[Saved data entries]
BEGIN
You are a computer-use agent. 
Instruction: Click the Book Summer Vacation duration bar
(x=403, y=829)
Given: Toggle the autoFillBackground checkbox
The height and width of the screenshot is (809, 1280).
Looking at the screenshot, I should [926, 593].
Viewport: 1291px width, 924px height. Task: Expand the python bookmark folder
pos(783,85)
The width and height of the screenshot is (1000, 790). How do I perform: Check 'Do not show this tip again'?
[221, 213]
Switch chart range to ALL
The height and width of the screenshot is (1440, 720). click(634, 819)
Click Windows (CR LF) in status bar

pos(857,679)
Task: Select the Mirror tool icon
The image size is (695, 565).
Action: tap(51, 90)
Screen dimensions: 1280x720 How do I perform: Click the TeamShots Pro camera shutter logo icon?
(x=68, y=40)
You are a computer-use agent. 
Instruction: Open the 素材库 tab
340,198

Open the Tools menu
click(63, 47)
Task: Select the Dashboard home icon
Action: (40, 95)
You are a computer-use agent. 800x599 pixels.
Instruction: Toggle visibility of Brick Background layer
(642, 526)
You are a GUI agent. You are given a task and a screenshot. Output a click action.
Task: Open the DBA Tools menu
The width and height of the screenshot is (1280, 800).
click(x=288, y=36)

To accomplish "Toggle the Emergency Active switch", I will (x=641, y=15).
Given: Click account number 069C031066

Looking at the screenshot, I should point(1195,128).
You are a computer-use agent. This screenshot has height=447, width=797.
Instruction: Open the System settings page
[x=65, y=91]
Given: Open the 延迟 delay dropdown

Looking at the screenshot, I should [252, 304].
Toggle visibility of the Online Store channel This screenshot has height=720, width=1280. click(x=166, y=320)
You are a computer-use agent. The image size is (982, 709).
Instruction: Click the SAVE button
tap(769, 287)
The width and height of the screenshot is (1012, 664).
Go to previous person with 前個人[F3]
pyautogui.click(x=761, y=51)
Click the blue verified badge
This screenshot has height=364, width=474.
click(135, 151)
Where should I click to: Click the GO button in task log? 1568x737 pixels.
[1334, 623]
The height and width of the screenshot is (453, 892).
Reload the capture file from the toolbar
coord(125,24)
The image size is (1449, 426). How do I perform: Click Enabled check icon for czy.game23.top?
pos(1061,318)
END
ASSIGNED TASK - Nothing should appear in the answer except the lines from the one containing "You are a computer-use agent. The" to the end of the data above, reproduced exactly.

THE ANSWER -
You are a computer-use agent. The image size is (982, 709).
Instruction: Click the SAVE button
tap(769, 287)
The width and height of the screenshot is (1012, 664).
Go to previous person with 前個人[F3]
pyautogui.click(x=761, y=51)
Click the blue verified badge
This screenshot has height=364, width=474.
click(135, 151)
Where should I click to: Click the GO button in task log? 1568x737 pixels.
[1334, 623]
The height and width of the screenshot is (453, 892).
Reload the capture file from the toolbar
coord(125,24)
The image size is (1449, 426). How do I perform: Click Enabled check icon for czy.game23.top?
pos(1061,318)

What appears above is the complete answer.